Question

I am fairly new to android and after reading a book and taking alot of tutorials i am about to create my first "real" app.

My question is rather simple does: Is the mediator design pattern still a good choice when designing android apps?

If yes is there any design patterns you should avoid when programming android apps?

if no is there any substitude to the mediator pattern you could use to have a collection of your instances of the different objects?

Était-ce utile?

La solution

I suggest creating a model class (let's call it MyModel) and creating object of this class in Application.onCreate (not Activity.onCreate).

After that adding getter for that, so you can get this model from any Activity or Service like this:

MyApplication app = (MyApplication) getApplication();
MyModel model = app.getMyModel();
User user = model.getCurrentUser();

etc.

Also creating BaseActivity class can save you typing if you create method there protected MyModel getModel() which returns model from the first 2 lines of the code above.

Edit:

You need to create a class that extends Application and register this class in AndroidManifest.xml.
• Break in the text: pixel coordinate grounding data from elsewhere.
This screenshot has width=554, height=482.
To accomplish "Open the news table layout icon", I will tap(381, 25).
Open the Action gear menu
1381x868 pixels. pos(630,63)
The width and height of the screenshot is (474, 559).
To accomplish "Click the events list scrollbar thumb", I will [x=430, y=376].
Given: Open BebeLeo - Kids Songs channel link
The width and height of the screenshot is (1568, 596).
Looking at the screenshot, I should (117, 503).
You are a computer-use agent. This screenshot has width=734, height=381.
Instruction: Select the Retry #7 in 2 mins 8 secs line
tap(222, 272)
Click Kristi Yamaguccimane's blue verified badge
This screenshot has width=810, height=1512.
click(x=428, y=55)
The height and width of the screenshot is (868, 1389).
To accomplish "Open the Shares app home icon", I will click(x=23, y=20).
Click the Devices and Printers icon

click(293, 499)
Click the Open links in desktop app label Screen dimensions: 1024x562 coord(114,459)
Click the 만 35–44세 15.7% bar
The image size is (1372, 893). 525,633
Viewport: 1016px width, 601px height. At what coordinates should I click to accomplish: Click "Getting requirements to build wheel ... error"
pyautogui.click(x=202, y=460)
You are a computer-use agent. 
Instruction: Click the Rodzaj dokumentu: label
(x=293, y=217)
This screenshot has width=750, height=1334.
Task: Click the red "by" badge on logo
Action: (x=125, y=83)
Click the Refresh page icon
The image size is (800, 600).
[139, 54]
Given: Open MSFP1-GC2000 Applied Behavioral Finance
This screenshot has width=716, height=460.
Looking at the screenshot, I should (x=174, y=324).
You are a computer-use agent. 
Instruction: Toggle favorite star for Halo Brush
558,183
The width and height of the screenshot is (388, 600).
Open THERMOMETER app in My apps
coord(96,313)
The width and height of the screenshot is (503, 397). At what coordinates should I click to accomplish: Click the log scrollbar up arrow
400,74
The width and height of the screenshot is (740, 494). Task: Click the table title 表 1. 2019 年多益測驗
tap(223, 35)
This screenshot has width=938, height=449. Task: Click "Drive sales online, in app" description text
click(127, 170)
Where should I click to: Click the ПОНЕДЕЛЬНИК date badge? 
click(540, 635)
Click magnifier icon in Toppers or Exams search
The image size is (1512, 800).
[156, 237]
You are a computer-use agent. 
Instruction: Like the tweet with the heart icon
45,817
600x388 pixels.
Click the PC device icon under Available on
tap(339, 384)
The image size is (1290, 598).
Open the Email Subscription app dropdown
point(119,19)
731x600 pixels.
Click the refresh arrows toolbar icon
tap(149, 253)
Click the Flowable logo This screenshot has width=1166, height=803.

This is how: https://stackoverflow.com/a/2929927/2183804

Edit (about singleton):

It is said to be an anti-pattern (not only on Android). In Android I have seen people ending with singleton with accessor like MySingleton.getInstance(Context), because they needed Context anyway, e.g. for SharedPrefs or DB access. This is what Application is for, so there is no need to create additional, hackish entity, which could be used in a wrong way: MySingleton.getInstance(null) from a place where there is no Context available. This could lead to NPE after process is killed and restarted.